Dia 13 de janeiro fiquei sabendo da morte do índio menino que mamava no peito da mãe, foi assassinado depois de receber um carinho no rosto de seu assassino antes de ser degolado. O assassinato tinha acontecido dia 30 de dezembro, e eu só soube 15 dias depois, pela internet! Fiquei tão chocada que fiz este desenho e esta POSTAGEM. O crime aconteceu em Santa Catarina, não foi noticiado pela grande mídia e poucas pessoas souberam disso. Como diz a mãe do menino: “Se um indígena cortasse a garganta de uma criança branca o Brasil viria abaixo. Quero a mesma indignação pela morte do meu filho” - diz Sônia, mãe do Vitor.
Pertences do garoto permaneciam no local do crime no início da tarde (Foto: Gabriel Felipe/RBS TV) |
Postei o desenho no facebook em meu perfil e página, enviei para algumas páginas e tiveram centenas de compartilhamentos. Uma das coisas que mais me intrigou entre as dezenas de mensagens que recebi é "NÃO SABIA DESSE CRIME, VIM A SABER AO VER O SEU DESENHO/POSTAGEM". Para mim, ter conseguido fazer a informação chegar a mais pessoas, já valeu ter criado a arte.
Postado com o provocativo título: "ATIVIDADE PARA "COLORIR" - pinte a criança morta" Veja AQUI o post |
E é curioso porque dias depois, a morte do ator de Harry Porter e do David Bowie, fez com que muita gente mudasse seus avatares, aquela comoção geral. Eles morreram de câncer aos 69 anos, e o menino com 2 anos no colo da mãe, ASSASSINADO, não gerou revolta, hashtags nem avatares. Claro que o valor enquanto pessoa e como ícones culturais que esses artistas representam é inestimável, mas minha comparação aqui não é entre "vidas" mais "importantes" e sim pela NÃO COMOÇÃO e não divulgação em um crime atroz como esse dentro de NOSSO PAÍS!
Foto: Guilherme Santos |
Pari passu, com o crescimento da "nova era", muitas páginas, blogs e lojas que se valem da cultura indígena em uma verdadeira e lucrativa "apropriação cultural", com eventos de "cura xamânica", "moda", "rodas de vivências sagradas", e outros elementos da cultura indígena, não reverberou nem veiculou NADA sobre o crime. É um caso "chato" mesmo para lidar com a "clientela", imagino.

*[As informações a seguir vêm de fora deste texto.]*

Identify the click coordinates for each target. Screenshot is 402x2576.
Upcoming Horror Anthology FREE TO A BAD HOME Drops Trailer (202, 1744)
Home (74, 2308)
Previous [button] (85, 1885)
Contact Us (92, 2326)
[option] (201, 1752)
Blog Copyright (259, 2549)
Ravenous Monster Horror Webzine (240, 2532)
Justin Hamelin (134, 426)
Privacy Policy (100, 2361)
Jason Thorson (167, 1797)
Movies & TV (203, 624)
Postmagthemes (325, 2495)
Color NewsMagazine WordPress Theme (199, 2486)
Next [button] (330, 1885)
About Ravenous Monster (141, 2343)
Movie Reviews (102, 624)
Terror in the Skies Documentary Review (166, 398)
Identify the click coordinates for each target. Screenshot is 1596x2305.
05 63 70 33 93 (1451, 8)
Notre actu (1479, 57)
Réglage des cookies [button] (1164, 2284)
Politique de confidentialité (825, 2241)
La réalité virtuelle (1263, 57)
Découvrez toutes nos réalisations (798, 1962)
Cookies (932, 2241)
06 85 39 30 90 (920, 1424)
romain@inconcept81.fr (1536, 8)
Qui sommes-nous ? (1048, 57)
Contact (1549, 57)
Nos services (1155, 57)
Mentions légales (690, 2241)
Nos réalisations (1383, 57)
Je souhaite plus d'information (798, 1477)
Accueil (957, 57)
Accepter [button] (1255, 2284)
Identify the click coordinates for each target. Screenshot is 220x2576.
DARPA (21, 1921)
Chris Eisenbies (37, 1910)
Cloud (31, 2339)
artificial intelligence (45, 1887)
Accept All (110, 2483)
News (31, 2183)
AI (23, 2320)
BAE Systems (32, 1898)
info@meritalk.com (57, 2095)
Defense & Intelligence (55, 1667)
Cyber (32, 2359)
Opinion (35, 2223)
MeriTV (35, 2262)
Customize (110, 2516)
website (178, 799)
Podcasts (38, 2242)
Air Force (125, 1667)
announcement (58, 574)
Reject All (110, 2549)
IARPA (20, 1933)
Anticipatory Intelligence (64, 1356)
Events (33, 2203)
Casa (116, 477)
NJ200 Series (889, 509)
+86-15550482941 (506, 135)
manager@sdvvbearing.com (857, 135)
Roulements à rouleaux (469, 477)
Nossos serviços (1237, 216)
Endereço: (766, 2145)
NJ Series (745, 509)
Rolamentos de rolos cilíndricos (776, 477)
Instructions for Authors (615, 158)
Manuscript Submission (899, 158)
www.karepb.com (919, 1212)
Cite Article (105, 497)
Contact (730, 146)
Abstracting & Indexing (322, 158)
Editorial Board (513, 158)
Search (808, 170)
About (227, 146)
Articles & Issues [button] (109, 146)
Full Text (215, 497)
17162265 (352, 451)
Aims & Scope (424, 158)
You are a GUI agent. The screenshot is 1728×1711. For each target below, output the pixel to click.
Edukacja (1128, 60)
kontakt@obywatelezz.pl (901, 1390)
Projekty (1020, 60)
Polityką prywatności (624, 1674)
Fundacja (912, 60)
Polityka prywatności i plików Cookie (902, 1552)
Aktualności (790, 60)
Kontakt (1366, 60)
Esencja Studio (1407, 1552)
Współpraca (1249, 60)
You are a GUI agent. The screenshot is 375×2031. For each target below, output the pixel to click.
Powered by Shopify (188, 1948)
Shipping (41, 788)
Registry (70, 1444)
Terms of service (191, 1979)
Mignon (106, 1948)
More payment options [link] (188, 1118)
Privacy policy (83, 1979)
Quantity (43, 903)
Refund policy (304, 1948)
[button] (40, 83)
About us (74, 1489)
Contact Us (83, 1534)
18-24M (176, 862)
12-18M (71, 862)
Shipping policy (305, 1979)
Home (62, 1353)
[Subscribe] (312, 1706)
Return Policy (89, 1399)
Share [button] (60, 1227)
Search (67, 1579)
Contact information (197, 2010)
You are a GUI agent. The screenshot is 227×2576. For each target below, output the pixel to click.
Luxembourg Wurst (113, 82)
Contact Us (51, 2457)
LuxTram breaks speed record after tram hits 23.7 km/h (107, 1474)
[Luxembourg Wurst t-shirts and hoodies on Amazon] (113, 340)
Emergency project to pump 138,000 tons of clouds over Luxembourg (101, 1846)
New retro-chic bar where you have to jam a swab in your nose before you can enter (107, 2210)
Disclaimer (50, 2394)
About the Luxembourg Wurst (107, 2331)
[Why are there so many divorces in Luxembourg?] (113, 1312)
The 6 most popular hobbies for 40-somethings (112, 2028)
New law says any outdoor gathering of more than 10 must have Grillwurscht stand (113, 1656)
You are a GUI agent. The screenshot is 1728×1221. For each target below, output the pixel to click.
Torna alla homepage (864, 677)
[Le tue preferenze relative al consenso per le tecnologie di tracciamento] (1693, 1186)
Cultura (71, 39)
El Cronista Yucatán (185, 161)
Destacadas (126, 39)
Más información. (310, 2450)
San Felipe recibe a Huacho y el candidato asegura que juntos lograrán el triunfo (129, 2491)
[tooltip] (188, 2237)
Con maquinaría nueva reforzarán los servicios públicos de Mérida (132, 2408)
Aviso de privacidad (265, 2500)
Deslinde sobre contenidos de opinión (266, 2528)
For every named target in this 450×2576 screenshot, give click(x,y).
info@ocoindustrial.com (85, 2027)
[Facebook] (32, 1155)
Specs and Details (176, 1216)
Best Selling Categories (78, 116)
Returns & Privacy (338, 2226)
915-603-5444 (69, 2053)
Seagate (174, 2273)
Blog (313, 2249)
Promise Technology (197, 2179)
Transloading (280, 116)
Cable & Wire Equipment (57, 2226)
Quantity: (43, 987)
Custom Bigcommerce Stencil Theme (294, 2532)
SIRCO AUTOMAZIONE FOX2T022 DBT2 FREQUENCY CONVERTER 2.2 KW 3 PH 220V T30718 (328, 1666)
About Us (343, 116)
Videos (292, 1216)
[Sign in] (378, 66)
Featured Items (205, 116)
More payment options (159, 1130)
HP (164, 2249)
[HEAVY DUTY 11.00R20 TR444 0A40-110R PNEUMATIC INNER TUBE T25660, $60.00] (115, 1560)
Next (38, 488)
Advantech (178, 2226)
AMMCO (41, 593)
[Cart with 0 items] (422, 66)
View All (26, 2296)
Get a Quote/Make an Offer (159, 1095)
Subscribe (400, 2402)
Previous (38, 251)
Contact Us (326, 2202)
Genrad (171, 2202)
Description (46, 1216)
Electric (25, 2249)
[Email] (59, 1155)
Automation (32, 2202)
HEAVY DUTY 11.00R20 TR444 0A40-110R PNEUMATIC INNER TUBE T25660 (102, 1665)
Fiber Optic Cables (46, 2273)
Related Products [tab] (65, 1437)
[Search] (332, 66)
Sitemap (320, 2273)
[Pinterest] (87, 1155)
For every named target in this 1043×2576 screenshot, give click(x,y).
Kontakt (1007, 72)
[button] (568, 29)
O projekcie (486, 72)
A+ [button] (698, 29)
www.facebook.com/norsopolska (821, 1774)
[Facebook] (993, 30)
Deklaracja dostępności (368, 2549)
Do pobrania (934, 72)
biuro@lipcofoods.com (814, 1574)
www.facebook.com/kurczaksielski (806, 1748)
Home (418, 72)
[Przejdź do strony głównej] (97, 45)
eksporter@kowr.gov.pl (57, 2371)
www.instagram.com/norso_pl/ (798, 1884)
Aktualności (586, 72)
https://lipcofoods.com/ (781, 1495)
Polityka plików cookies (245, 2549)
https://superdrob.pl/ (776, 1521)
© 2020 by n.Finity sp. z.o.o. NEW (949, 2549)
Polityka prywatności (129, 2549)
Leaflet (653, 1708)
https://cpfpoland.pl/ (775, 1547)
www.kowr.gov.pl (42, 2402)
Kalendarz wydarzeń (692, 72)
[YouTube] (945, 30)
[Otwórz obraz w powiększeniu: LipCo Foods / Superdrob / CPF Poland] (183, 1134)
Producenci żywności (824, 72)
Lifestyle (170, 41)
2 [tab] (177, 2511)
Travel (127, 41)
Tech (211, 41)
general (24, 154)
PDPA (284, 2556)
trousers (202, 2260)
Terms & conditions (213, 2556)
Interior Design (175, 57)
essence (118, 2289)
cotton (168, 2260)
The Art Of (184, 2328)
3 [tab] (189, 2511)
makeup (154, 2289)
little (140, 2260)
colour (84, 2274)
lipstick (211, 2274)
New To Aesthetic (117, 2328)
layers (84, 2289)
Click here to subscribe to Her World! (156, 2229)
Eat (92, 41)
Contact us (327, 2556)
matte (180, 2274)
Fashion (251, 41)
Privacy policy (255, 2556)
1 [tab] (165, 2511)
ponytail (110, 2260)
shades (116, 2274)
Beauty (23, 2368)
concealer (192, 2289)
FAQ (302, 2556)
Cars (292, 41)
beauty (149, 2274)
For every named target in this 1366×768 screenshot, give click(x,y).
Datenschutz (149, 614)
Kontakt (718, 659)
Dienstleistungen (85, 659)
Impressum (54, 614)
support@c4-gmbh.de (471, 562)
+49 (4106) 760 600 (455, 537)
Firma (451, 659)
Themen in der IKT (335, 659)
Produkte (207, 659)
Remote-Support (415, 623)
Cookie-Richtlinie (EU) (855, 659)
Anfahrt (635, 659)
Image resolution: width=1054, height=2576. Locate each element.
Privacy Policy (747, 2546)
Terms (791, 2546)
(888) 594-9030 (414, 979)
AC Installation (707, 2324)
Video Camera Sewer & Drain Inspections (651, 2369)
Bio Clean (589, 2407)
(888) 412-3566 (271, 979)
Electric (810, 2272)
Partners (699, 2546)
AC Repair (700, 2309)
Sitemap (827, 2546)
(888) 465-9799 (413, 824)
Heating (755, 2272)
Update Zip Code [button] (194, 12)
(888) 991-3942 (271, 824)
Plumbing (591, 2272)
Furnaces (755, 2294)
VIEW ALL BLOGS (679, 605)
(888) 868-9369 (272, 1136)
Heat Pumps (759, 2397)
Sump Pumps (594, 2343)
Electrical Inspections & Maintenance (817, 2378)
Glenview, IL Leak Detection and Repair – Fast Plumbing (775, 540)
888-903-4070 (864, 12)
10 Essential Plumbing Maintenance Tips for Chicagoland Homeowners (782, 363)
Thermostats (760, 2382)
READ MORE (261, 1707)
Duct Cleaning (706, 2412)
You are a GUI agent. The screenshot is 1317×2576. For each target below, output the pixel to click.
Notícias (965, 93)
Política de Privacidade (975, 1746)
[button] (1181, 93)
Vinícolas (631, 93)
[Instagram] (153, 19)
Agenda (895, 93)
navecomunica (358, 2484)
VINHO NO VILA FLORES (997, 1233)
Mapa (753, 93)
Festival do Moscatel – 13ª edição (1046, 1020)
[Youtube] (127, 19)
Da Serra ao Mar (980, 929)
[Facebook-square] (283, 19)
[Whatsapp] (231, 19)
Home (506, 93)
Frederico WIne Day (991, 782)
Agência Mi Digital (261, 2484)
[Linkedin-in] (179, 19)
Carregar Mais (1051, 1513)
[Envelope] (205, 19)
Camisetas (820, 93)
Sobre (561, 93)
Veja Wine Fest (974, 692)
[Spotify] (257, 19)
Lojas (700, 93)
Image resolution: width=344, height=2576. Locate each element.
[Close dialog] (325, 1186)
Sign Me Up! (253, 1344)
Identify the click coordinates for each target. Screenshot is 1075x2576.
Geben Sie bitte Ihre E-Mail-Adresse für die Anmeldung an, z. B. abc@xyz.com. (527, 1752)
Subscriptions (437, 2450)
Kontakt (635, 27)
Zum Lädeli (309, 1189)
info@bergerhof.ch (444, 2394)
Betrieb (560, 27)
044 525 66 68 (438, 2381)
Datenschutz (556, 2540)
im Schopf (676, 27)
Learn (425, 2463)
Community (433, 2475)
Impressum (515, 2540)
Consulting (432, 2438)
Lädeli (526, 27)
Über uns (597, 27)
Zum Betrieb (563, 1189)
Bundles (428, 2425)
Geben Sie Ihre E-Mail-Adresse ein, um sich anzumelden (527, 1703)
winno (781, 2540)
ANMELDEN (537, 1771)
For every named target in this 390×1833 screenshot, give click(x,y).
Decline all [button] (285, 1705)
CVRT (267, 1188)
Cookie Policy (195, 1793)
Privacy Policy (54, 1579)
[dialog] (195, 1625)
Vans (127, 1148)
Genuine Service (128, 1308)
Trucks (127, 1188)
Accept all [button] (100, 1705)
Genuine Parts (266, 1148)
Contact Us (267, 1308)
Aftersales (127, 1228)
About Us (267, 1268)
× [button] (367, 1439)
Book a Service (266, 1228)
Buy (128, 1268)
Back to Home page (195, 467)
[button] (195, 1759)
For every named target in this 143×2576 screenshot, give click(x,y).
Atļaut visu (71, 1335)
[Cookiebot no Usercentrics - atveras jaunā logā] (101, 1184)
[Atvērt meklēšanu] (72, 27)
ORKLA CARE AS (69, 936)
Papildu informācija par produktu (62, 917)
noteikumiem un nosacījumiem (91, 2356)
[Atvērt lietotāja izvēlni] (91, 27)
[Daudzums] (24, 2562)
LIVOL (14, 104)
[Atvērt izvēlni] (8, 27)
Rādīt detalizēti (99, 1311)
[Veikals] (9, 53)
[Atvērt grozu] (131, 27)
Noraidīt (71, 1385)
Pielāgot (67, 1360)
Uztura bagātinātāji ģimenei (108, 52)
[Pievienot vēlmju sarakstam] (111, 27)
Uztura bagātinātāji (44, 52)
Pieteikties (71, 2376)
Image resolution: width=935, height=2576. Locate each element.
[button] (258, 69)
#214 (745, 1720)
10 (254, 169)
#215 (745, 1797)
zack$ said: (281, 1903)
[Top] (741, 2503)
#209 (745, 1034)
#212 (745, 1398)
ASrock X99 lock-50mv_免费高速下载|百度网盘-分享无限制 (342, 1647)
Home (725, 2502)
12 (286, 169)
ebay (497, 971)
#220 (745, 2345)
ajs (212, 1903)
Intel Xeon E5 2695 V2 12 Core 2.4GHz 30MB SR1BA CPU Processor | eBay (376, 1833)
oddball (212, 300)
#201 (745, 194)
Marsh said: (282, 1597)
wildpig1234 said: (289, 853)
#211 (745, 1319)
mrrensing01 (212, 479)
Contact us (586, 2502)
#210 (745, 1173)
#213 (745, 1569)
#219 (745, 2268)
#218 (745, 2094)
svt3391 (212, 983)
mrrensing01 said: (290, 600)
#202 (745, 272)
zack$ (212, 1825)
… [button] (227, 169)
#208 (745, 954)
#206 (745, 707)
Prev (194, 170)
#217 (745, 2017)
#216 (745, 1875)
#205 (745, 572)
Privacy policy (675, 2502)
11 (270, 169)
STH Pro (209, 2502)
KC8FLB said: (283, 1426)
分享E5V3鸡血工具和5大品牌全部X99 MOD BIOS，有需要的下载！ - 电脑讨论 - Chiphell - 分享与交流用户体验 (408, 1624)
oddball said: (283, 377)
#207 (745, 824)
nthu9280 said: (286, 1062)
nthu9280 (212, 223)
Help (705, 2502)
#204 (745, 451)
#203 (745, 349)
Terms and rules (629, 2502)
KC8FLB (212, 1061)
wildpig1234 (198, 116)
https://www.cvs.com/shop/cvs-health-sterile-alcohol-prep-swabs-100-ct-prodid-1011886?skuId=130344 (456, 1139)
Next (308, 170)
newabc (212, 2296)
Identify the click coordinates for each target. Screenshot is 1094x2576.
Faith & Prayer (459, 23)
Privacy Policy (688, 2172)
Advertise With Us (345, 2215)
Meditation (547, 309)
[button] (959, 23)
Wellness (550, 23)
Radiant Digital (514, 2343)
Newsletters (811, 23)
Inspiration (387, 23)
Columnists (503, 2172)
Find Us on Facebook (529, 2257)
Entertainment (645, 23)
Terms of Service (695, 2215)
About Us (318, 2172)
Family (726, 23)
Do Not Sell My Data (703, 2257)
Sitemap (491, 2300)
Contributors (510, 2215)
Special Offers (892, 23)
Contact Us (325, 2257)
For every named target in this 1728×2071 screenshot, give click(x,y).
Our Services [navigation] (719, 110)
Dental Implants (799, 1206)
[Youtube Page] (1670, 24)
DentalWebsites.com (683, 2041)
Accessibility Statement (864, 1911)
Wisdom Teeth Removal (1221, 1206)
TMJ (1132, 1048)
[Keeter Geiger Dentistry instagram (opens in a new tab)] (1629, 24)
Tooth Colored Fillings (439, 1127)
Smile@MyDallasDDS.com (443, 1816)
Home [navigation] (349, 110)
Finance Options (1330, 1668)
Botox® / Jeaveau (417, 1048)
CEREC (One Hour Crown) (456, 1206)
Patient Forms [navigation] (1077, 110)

Exemplo de apropriação cultural na moda. Foto Victoria’s Secret |
Também não vi a tão falada sororidade feminista daquelxs que vão às ruas batalhar por ter direito ao top less, "meu corpo, minhas regras", ao direito de amamentar em público e afins, sendo que essa MÃE indígena só queria amamentar sem ter seu filho DEGOLADO (se não for pedir muito). Sobre isso, outro dia eu comentei sobre o "silêncio" das feministas sobre o caso, em uma página feminista e mandaram ME CALAR no post, pois se tratava "de um outro assunto", que deveria ser discutido em "separado".
Claro, acho que elas nunca ouviram falar em INTERSECCIONALIDADE, até porque a pauta do movimento feminista é distinto da militância da mulher negra, mas isso fica para um outro post. Mas antes, um "parêntesis": Não podemos esquecer que na pirâmide de gênero a mulher negra e indígena é a base no quesito opressão, então não interessa à muitos saber da realidade da mulher negra e indígena.
A grande mídia está calada, sabe por quê? Porque o índio é um símbolo de ser holístico cuja sua simples existência denuncia nossa desconexão com a natureza e com nossa essência animal e espiritual.
O índio representa o retrato do que nos tornamos, de quem éramos e o que somos agora. O índio representa para a maioria, como um entrave ao "progresso", como uma antítese do capitalismo. Os índios são o símbolo da luta contra o AGRONEGÓCIO, o desmatamento, a criação pecuária que devasta nossas florestas e água. (Leiam este POST em que me aprofundo nesta questão).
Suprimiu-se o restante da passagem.